Dok Pribadi |
Soto Kadipiro, banyak berjajar di sepanjang Jl.Wates, Bantul, Yogyakarta. Kita tak perlu berdebat mana Soto Kadipiro yang asli atau bukan. Dari semua penjual Soto di sepanjang Jl. Wates, memang tampak ramai, yang membedakan hanya model bangunannya saja. Selain itu, saya datang kesana untuk makan, bukan survey studi kelayakan sebuah warung makan. Dari sekian banyak warung, saya memilih makan di Soto Kadipiro Plus (Putra Pak Tahir) beroperasional sejak tahun ‘70 an, persis berseberangan dengan SPBU Pertamina 44.551.06 Kadipiro.
Saya berkunjung pada 27 Februari bulan kemarin. Bagi tamu yang datang dengan memakai sepeda motor tidak cukup masalah, mulai rumit saat kalian datang membawa mobil dan kedapatan warung sedang padat pengunjung. Adanya petugas parkir memang cukup membantu, tapi tidak dengan terbatasnya lahan parkir. Lebih nyaman jika kalian parkir di SPBU kemudian jalan kaki.
Dok Pribadi |
Soto Kadipiro Plus memiliki model bangunan lawas. Meski lawasan, kebersihannya patut diacungi jempol. Saya datang pukul 12:04 WIB, tepat dimana Yogya sedang panas-panasnya. Sebelum memesan, saya beranjak ke toilet, tampak jeding kuno ala rumah mbah buyut saya dulu. Jedingnya lebar cukup tinggi dengan kloset jongkok membelakangi pintu. Saat keluar dari toilet, di sisi kiri tampak taman dengan kolam ikan di tengahnya. Menambah kesegaran di tengah panasnya Jogja.
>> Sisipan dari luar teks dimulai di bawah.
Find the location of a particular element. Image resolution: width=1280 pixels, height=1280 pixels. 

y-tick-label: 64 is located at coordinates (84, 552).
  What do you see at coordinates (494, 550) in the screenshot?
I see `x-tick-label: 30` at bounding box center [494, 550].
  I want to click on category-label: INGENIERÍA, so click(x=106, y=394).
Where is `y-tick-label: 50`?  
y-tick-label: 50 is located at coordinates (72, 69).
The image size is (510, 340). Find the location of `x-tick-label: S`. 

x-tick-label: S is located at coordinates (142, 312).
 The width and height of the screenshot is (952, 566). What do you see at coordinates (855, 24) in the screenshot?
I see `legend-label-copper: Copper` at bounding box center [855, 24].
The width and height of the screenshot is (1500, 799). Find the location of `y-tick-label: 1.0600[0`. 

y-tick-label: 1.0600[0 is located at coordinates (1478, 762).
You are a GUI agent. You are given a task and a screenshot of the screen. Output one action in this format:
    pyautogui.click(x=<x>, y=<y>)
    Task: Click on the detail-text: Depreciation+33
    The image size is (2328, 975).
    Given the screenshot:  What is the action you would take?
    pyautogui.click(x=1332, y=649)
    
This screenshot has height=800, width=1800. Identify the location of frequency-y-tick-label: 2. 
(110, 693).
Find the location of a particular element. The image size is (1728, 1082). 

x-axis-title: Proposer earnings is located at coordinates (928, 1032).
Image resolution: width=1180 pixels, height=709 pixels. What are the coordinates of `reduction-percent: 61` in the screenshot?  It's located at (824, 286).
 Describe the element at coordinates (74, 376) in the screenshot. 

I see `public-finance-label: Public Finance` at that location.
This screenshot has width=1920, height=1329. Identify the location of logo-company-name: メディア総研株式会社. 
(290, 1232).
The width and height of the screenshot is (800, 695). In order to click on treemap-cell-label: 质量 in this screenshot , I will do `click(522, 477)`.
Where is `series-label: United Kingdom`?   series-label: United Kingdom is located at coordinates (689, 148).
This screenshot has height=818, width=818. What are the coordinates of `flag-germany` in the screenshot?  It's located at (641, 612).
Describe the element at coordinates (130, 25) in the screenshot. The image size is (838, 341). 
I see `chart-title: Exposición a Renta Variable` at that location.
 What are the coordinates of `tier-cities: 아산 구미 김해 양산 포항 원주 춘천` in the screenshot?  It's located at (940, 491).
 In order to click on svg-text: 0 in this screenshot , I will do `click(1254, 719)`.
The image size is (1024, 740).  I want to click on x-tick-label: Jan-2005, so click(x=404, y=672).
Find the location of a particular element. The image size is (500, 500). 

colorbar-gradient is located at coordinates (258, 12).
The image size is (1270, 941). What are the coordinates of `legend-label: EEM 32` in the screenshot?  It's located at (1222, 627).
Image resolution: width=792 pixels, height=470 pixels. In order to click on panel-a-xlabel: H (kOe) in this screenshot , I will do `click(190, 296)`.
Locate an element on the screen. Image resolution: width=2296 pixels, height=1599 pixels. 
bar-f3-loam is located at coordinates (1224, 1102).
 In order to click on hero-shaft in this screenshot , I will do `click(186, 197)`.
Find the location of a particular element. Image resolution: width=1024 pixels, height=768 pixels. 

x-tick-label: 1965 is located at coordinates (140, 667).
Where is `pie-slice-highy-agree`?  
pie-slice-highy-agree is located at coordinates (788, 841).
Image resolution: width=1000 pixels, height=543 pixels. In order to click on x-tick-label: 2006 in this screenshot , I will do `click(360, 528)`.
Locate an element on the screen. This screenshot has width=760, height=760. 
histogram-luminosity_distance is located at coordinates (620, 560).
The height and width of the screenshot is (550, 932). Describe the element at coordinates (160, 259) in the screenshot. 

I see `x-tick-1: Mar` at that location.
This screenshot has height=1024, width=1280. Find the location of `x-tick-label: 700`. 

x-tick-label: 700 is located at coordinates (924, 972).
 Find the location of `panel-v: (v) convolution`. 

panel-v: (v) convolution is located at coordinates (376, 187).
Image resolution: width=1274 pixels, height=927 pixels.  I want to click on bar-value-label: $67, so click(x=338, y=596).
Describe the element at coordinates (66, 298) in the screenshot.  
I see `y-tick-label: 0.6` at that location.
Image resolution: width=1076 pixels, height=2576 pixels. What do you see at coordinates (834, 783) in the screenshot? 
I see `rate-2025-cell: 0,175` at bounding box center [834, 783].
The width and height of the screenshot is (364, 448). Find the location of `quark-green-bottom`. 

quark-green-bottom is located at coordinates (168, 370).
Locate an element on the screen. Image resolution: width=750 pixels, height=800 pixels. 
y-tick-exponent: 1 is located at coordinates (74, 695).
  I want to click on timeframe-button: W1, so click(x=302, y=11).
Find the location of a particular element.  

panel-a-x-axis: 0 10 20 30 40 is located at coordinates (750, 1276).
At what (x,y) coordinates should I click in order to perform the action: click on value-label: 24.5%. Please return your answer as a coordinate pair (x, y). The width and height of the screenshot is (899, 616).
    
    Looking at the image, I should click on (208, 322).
Saya memilih Soto Ayam Kampung. Saat pesanan datang, kontras perbedaan Soto di Jawa Tengah, Jawa Timur dan Yogyakarta. Jika kalian berkunjung ke Jawa Tengah dan membeli Soto, kalian akan mendapatkan Soto dengan kuah bening, pun yang terjadi di Soto Kadipiro. Kuahnya cukup bening, hampir sama dengan Soto-soto di Jawa Tengah. Akan berbeda cerita jika kalian membeli Soto di Jawa Timur, rata-rata kalian akan mendapati Soto dengan kuah pekat. Masalah rasa? tergantung selera. Menu pendamping yang saya pilih: Rempelo Ati Goreng; Mendoan; Perkedel dan Tahu Bacem. Sebagai pelepas dahaga, sengaja saya memilih teh panas. Sotonya panas dan pedas, minumnya panas ditambah dengan suasana Yogya yang panas. “Ya, mumpung sedang di Yogya”-batinku.
Selesai makan, saya merasa sangat gerah. Bukan karena efek panas dan pedasnya soto. Ini gerah yang muncul dari perasaan paling dalam. Sebuah kerinduan yang membuncah. Saya keluar dari warung sembari makan mendoan. Mataku menatap tajam penuh kerinduan ke sebuah gang bernama gang/jalan Barokah. Tidak jauh dari mulut gang, di sisi kiri ada sebuah rumah, tapi tidak bagiku. Ia rumah yang spesial. Bagi saya dan banyak orang.